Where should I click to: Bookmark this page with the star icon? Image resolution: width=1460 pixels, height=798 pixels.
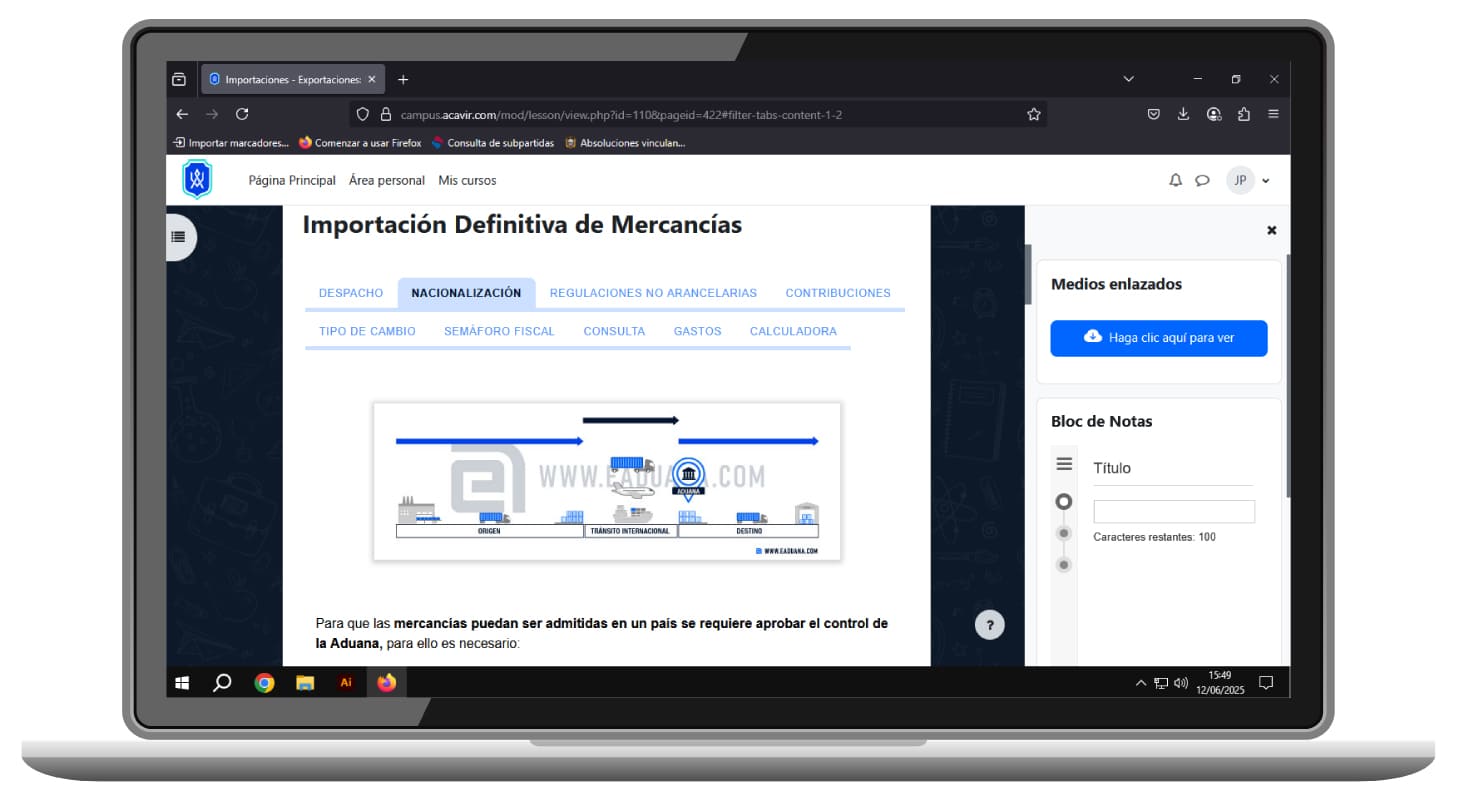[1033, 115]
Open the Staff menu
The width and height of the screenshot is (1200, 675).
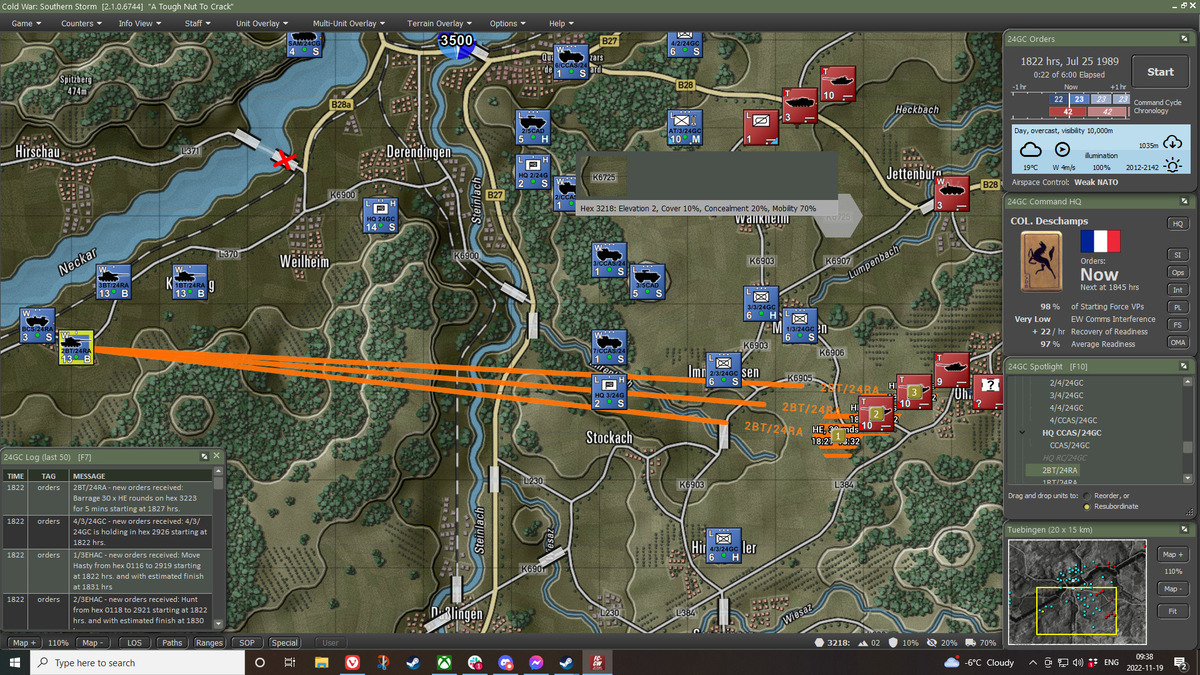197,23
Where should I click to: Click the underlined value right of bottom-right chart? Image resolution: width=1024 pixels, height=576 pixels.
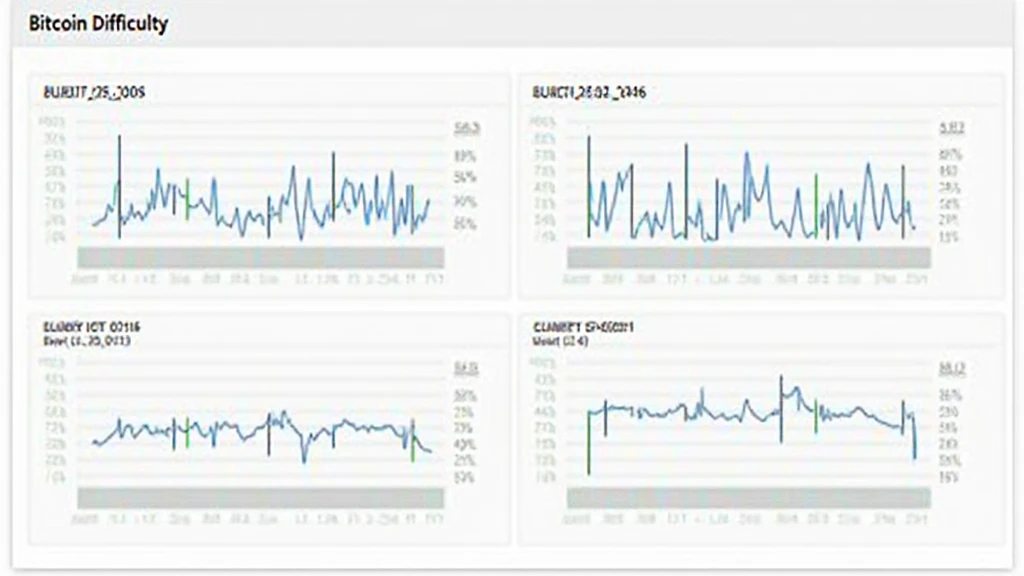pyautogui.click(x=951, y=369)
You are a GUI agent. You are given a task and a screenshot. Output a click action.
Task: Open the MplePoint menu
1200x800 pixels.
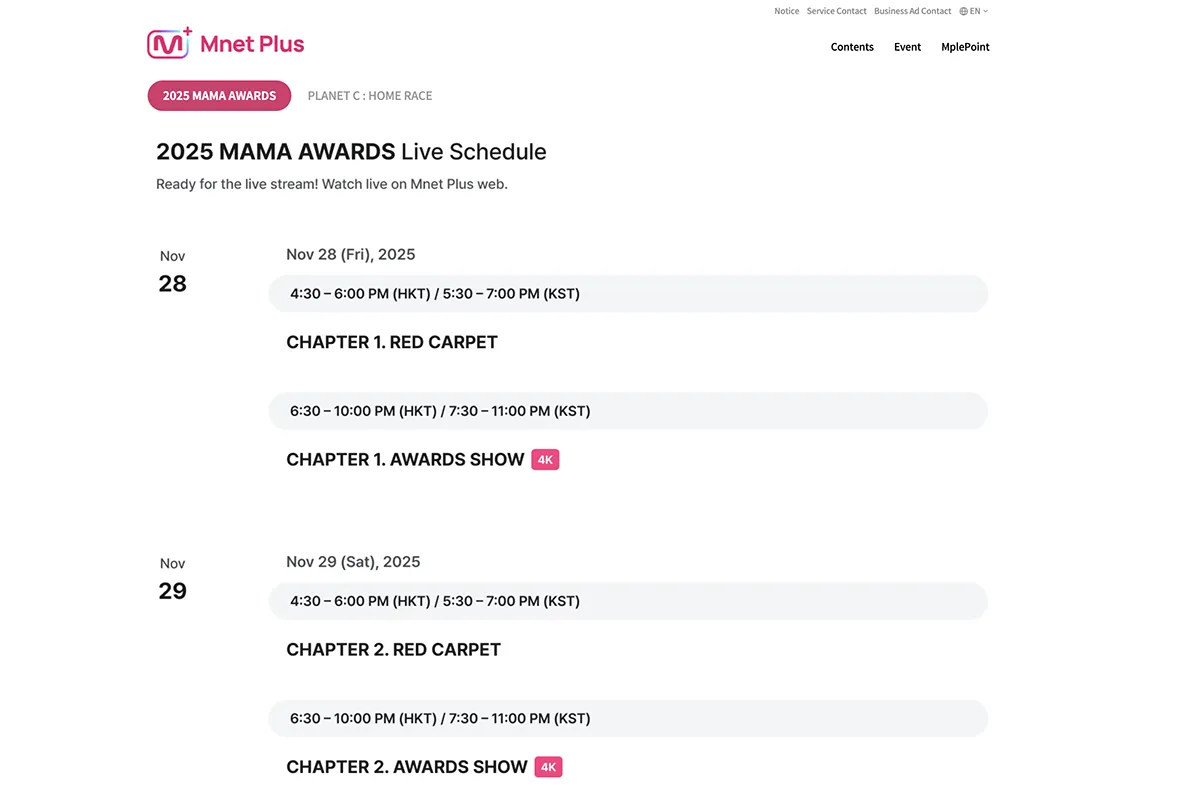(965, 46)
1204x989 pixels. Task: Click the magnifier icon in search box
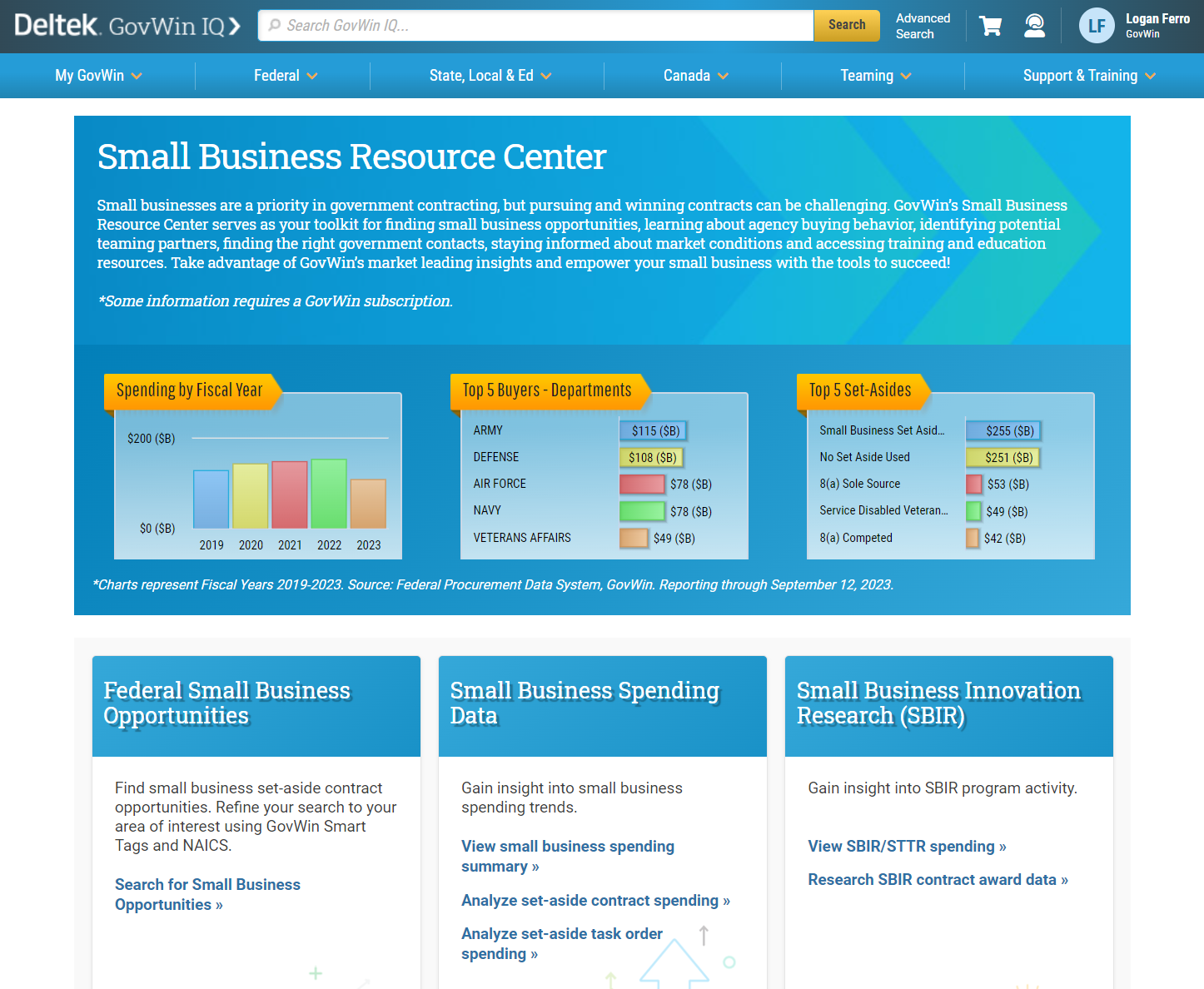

● EXERCISE: Reproduce the lines above exactly, image-free.

● ANSWER BOX:
Where should I click to: Bookmark this page with the star icon? Image resolution: width=1460 pixels, height=798 pixels.
[1033, 115]
Open the Staff menu
The width and height of the screenshot is (1200, 675).
197,23
Where should I click to: Click the underlined value right of bottom-right chart? Image resolution: width=1024 pixels, height=576 pixels.
pyautogui.click(x=951, y=369)
You are a GUI agent. You are given a task and a screenshot. Output a click action.
Task: Open the MplePoint menu
1200x800 pixels.
(965, 46)
1204x989 pixels. Task: Click the magnifier icon in search box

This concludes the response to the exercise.